Luke Foley seems to have missed the boat with his claim for increased penalties for Forests NSW operations, according to the NSW Forest Products Association.
“It was his government that made the regulations and set the penalties. They spent billions of dollars reserving forests and putting people out of work.
“Since then they also managed to incinerate millions of hectares of reserved forest in wildfires that occurred simply through neglect and mismanagement,” according to a NSW Forest Products Association.
“In each region of NSW Forests NSW has to comply with over 1500 individual regulations in the conduct of their operations. In context, the offences that Foley refers to are trivial and minor, as incidents in a very difficult operational environment under an enormous burden of government regulation. Environmental outcomes have been non-existent or negligible.”
Remediation work was always carried out under supervision of the Department of Environment.
“Forests NSW continues sustainable management of forests to supply resource to industry in country towns of NSW. Comparisons with pollution events and illegal land development offences is unjustifiable.

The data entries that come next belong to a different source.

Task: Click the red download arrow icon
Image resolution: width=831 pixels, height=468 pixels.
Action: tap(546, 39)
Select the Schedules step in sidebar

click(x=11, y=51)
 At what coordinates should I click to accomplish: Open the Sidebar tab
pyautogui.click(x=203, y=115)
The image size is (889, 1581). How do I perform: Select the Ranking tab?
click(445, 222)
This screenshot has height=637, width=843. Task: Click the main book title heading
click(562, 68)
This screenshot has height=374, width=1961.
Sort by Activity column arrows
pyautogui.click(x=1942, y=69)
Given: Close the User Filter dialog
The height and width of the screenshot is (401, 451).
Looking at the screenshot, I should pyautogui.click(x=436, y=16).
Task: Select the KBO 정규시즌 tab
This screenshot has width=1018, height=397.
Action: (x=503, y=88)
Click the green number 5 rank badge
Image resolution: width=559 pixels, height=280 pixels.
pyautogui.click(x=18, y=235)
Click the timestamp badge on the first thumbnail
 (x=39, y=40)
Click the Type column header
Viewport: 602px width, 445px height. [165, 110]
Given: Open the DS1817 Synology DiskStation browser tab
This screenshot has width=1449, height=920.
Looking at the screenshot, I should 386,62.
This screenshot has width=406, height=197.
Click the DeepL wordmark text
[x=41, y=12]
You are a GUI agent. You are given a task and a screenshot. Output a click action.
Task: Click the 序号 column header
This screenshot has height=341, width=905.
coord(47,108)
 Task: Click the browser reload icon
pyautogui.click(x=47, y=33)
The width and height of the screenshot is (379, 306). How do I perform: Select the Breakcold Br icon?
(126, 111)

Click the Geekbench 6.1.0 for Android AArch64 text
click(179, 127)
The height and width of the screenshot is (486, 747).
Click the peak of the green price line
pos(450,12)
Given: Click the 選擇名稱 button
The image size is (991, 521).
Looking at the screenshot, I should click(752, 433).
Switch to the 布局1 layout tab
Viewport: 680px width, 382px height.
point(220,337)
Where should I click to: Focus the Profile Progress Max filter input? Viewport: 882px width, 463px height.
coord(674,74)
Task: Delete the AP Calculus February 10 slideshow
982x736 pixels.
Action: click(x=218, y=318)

“The Smoky Mouse case occurred in April to May 2009, two years ago, under the Labor government. The exclusion zone was habitat that had been burnt regularly up until it was reserved in 1998. The mouse has not been found since 1992. The hazard reduction fire most probably re-established the habitat for the mouse, hopefully the 45 cameras ordered in Justice Pepper’s judgement might now be able to find some evidence of the Smoky Mouse repopulating the exclusion zone,” according to a NSW Forest Products Association.
“The Smoky Mouse judgement ordered the Forestry Commission to pay $5,600 to the Department of Environment and Heritage for a project to monitor Smoky Mouse sites and to pay $19,000 legal costs to the department. Mr Foley should be asking the outcomes of the project.
“Having government agencies charging each other with such offences simply transfers funds from one government agency to another and keeps lawyers in business at a great cost to the taxpayer. The funds would have been much better spent on research, training and cooperative development of better environmental outcomes in sustainable forest management. Increasing the penalties would achieve nothing other than a transfer of more funds between agencies and legal costs.
“The NSW Forest Products Association calls on the NSW Coalition government to now review the regulations for forest harvesting operations, to bring them up to date and into line with realistic operational management, and to ease the unnecessary and unproductive cost burden that the Labor government created in 1998.”